Looking at this as objectively as I can, I think there are two big successes from 2022.

I'm proud of a lot of the actual writing we did this year.

We broke the story about EA Sports delaying the release of their college football game until 2024, along with tons of other stories about the development of the game. We established ourselves as a leader in mid-major realignment coverage. I'm proud of the stories we wrote on the ground about the Brawl of the Wild, Fairfield Basketball, and Sacred Heart Hockey. I'm proud of how we've honestly written about NIL, how we've used FOIA to tell interesting stories, and how we're unafraid to sometimes, write something kinda stupid. If I'm being honest, the stupid ones are often some of my favorites.

I want this newsletter to help inform, to help educate, and to help entertain. Over the year, I think we've done that quite a bit!

I'm also really excited about D1.classroom

If you're unfamiliar, D1.classroom is a project we launched to help universities. We package highly-discounted subscriptions to Extra Points, resources to help students find jobs in the college sports industry, and twice-a-week classroom discussion questions, so schools can use EP and D1.ticker as textbook supplement.

I'm really proud of it, because I'm still a teacher at heart, and I think this is an underserved market. We wrapped up our first semester yesterday, and project to serve over 1,000 students across the country in the Spring. I really believe we're just starting to scratch the surface about what's possible with D1.classroom...if we execute it well, it could very well become the biggest audience for the newsletter.

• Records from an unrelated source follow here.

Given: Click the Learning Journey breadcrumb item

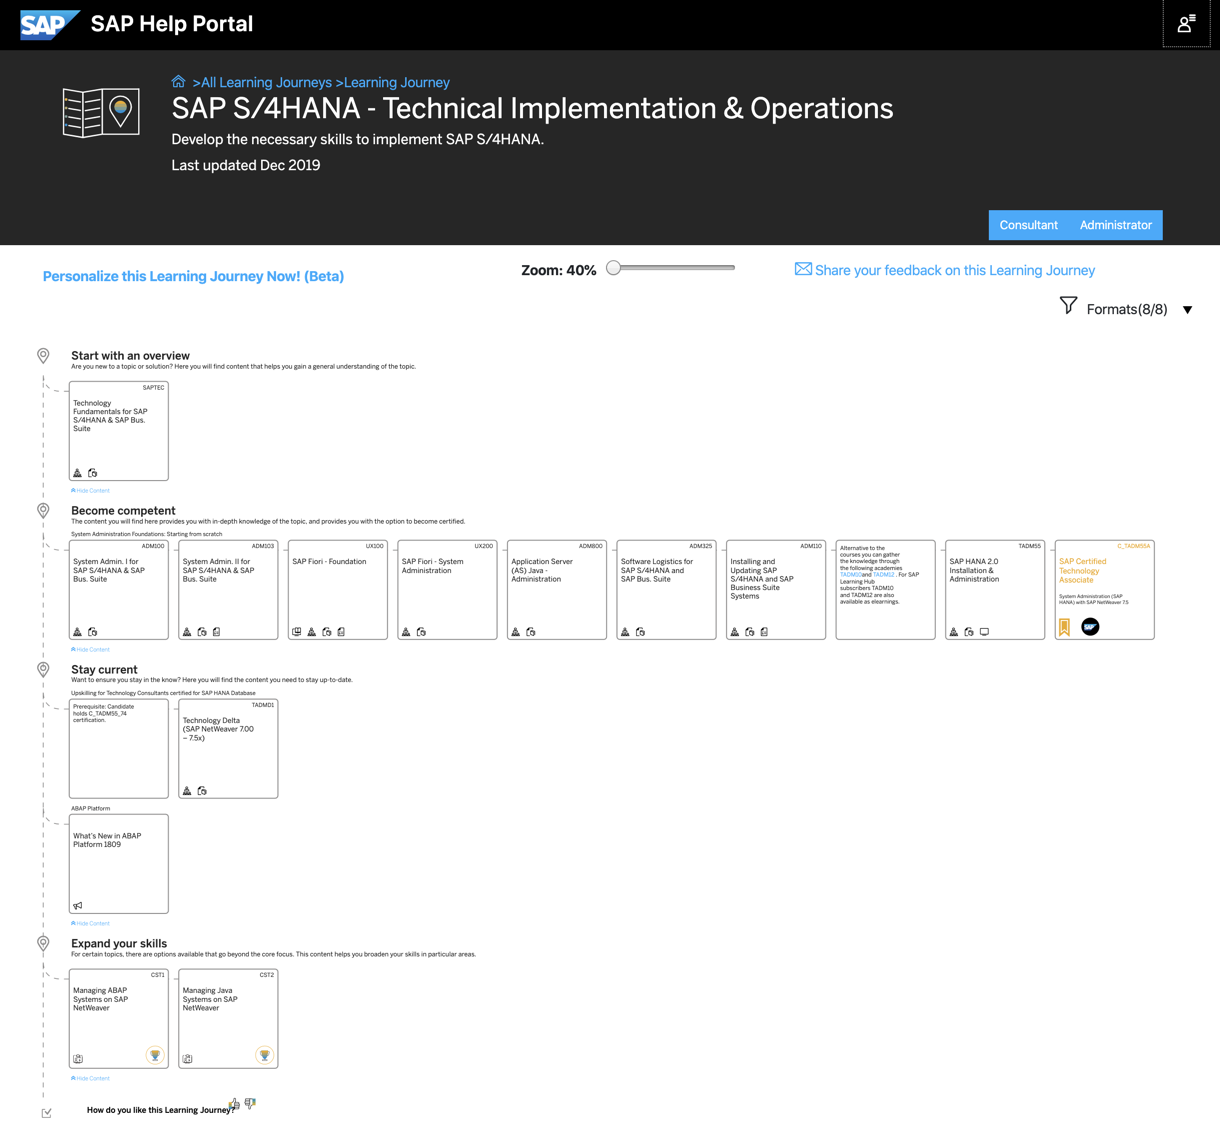Looking at the screenshot, I should pyautogui.click(x=396, y=82).
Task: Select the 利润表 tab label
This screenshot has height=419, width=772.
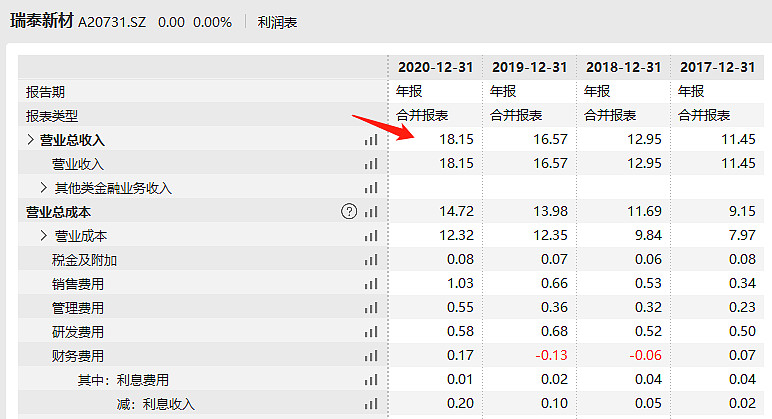Action: [277, 22]
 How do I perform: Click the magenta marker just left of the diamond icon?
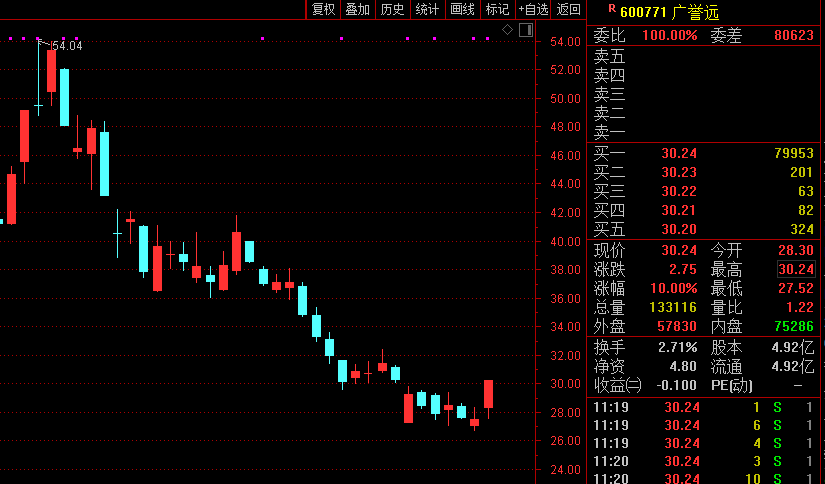pyautogui.click(x=487, y=39)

What is not going so well?

Extra Points is always going to be primarily funded by subscriptions, and that's by design. But I have sought to diversify our revenue by running ads. I have to be honest though...even three years in, that just hasn't worked the way I hoped it would.

Most of the ads you see in Extra Points, right now, are 'house ads' that we find through a handful of newsletter ad marketplaces. I hand-select these, and they pay out based on the number of people who click on them, or occasionally, the number of people who buy stuff from those links. I try to find partners that would be most relevant to our audience, which isn't always easy, given the brands that use these marketplaces. Candidly, at our newsletter size and type, these campaigns don't pay very well.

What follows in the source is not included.